Insights

Paediatric Investigation Plans (PIPs), introduced by Regulation (EC) No 1901/2006, play a crucial role in the development of medicines intended for use in children. A PIP is a comprehensive plan developed by pharmaceutical companies in collaboration with the European Medicines Agency (EMA) to ensure that data on the use of medicines in children is generated. This is particularly important for treatments initially developed for adult populations, where the safety and efficacy for children must be specifically evaluated due to their unique physiological characteristics.

The requirement for a PIP aims to guarantee that medicines undergoing development include appropriate paediatric studies, ensuring that children have access to safe and effective treatments. The plan includes details on study design, dosing regimens, and the timing of clinical trials.

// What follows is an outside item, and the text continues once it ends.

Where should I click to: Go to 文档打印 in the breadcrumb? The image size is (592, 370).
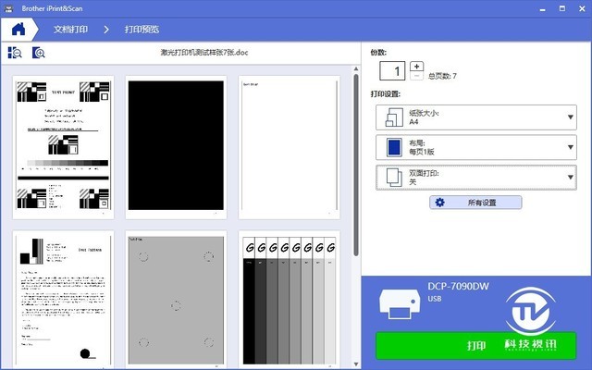click(71, 30)
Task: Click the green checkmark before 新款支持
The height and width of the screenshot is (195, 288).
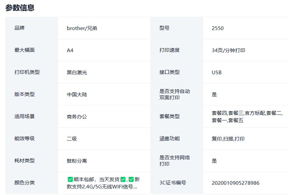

As part of the ongoing effort to improve the submission and review process, starting from 04 June 2024, the EMA transitioned to the IRIS portal for paediatric-related submissions, including initial PIPs, modifications, product-specific waivers, and more. The IRIS platform significantly enhances the transparency and efficiency of the paediatric application process by enabling real-time tracking, better integration of data, and faster interactions with the EMA.

RPN multidisciplinary team has the expertise to provide PIP strategic guidance, to define a tailored PIP and support companies in interacting with EMA, including the use of the IRIS portal.